Hanya gara-gara perbedaan pendapat mereka saling hujat, contohnya seorang suporter sepak bola akan saling menghina dan mencaci maki karna beda team yang didukungnya, padahal itu tidak penting bagi mereka, ada pula karna masalah politik juga mereka saling membenci kala perbedaan dalam mendukung calon pemimpin yang akan di pilihnya, padahal mereka sama – sama umat muslim tapi mereka saling membenci. Dan ternyata itu di sebabkan karna ucapan kita ini yang tak bisa di saring, karena ucapan masalah kecil bisa jadi besar bahkan karna ucapan seseorang bisa saling membunuh.
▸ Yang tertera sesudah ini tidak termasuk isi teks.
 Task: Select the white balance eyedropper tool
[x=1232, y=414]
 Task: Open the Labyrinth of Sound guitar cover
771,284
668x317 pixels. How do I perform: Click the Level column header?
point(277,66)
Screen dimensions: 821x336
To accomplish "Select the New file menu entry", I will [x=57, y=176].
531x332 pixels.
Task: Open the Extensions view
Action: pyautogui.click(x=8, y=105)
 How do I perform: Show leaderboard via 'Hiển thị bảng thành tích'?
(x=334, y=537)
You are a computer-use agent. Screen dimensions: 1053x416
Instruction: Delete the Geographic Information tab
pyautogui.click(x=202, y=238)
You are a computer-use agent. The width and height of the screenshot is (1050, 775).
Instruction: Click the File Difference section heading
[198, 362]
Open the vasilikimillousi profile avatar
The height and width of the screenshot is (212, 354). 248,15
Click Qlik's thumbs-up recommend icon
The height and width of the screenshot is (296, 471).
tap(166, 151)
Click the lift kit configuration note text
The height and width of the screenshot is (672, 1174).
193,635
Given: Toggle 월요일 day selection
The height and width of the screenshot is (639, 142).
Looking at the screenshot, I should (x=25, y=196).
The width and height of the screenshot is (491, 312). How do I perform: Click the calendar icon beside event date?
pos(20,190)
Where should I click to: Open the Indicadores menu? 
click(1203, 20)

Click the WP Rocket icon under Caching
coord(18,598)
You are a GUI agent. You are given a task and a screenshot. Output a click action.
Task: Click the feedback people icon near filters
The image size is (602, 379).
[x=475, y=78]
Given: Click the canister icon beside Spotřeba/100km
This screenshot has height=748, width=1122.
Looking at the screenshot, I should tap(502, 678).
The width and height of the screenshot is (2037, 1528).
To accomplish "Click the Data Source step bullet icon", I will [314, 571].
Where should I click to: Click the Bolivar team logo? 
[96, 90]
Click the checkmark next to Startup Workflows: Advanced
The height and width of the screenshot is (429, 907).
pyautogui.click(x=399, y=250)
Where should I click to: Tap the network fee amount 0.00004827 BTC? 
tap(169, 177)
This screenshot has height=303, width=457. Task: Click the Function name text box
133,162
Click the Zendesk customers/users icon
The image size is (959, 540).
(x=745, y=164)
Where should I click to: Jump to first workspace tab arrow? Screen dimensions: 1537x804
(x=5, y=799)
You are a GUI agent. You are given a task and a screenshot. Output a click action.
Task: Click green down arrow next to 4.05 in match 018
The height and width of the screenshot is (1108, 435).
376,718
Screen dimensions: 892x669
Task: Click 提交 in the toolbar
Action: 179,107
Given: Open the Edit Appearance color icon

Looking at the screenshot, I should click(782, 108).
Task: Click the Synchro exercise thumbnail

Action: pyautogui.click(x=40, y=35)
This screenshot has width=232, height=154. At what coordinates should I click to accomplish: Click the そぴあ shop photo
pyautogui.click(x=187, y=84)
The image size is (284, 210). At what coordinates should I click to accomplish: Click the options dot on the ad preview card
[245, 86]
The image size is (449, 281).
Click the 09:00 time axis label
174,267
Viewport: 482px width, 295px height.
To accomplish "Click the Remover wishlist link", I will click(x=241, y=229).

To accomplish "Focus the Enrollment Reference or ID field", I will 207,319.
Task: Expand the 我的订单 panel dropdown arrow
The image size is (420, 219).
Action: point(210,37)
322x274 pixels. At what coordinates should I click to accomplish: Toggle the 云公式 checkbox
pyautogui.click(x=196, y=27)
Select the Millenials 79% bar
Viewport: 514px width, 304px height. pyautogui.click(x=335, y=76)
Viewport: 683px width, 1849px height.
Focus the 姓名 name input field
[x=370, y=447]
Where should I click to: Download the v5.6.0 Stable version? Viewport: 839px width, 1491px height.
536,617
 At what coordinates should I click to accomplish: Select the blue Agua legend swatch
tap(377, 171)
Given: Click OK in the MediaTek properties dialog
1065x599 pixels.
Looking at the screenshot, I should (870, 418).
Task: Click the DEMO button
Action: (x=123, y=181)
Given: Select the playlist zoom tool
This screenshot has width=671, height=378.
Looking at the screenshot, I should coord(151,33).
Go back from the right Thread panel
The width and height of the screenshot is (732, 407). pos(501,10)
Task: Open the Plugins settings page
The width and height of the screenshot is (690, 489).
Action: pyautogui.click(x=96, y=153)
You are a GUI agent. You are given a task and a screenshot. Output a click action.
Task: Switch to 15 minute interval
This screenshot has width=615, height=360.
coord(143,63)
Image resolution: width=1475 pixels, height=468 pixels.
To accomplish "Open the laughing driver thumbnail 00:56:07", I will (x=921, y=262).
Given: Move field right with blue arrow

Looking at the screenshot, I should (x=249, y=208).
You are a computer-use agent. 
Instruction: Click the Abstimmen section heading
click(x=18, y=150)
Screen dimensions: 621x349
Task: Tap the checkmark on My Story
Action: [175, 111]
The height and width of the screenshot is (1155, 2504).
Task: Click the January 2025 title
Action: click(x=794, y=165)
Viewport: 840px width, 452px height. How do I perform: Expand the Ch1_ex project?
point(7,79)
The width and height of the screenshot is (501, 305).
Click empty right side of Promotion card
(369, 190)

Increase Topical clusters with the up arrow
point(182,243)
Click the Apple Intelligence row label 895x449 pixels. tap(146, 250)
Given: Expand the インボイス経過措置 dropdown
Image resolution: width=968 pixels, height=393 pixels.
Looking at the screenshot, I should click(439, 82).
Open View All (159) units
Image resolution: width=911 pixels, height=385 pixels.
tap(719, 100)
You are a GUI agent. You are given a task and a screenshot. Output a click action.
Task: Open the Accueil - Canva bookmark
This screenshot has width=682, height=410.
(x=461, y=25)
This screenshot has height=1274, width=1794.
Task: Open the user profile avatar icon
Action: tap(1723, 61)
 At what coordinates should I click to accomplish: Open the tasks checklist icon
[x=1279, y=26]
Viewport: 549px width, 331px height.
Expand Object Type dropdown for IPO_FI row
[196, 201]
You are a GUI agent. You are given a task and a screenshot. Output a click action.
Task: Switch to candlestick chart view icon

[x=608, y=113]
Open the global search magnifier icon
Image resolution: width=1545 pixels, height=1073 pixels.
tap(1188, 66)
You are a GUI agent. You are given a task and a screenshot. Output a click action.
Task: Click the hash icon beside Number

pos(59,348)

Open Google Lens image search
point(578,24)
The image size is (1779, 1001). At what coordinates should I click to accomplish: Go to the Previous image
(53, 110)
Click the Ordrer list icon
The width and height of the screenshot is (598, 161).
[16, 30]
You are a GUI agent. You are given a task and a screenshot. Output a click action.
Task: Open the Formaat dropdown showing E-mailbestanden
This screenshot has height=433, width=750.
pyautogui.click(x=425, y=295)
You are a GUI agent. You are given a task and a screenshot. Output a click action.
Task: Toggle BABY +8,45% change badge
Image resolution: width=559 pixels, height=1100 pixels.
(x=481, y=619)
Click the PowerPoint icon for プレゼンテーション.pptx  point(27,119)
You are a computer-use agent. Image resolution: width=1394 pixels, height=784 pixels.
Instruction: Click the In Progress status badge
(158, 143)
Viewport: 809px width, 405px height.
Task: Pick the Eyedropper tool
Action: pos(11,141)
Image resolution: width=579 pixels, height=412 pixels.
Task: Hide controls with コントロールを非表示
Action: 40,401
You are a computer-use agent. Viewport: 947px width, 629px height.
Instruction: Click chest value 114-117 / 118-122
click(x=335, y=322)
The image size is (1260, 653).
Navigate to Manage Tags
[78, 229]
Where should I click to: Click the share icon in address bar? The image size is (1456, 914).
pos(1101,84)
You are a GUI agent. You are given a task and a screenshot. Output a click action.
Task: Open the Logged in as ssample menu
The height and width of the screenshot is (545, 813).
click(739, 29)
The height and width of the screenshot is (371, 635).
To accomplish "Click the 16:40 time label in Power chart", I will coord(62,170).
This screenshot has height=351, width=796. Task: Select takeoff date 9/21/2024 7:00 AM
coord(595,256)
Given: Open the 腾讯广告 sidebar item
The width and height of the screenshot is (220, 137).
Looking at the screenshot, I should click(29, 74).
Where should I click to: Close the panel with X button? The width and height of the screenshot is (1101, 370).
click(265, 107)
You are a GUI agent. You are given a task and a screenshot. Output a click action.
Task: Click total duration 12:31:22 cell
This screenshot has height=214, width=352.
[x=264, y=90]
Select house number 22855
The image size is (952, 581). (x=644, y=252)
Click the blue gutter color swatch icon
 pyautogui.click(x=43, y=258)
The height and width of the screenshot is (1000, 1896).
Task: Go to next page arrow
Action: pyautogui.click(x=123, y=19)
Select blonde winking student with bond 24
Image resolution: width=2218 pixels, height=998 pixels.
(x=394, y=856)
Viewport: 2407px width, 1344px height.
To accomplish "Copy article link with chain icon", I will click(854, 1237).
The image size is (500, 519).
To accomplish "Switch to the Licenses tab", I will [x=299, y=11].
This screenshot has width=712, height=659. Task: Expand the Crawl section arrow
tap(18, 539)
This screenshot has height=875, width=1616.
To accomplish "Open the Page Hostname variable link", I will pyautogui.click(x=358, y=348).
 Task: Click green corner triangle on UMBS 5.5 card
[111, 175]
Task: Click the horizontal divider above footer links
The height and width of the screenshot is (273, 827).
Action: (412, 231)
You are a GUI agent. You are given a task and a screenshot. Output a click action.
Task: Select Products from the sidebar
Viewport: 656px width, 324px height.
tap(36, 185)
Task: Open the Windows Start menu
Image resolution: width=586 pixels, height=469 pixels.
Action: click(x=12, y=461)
Memang pada dasarnya mulut itu lebih tajam di banding pedang, jika seseorang terluka oleh goresan pedang dia masih bisa di sembuhkan dengan perantara obat, namun lain halnya dengan mulut jika sudah tergores oleh ucapan, maka sakitnya sulit di sembuhkan.
Pertikaian terjadi karna ucapannya yang tidak di jaga, kehancuran keluarga, agama dan negara itu juga di awali dengan ucapan yang tidak di jaga oleh pemiliknya. Membicarakan keburukan orang lain (Ghibah) adalah sesuatu yang di larang agama karna dengan ghibah akan menghancurkan kekeluargaan antara umat islam.
Apakah kita termasuk orang yang suka ghibah?
Apakah kita termasuk orang yang suka mencela?
Apakah kita termasuk orang yang suka memfitnah?
Apakah kita termasuk orang yang suka mengadu domba?
Jika kita termasuk di antara orang-orang yang menggunakan lisannya untuk mencela, memfitnah ,ghibah dan mengadu domba niscaya kita bukanlah seorang yang pantas di anggap seorang muslim, karna muslim yang baik adalah yang menjaga ucapan dan perbuatannya.
Jadi marilah kita sama-sama menjaga lisan kita jangan sampai kita terpengaruh oleh hujatan orang lain, karna perbedaan pendapat di antara kita. Mudah-mudahan kita termasuk orang yang kelak akan masuk ke surganya Allah karna terjaganya lisan kita.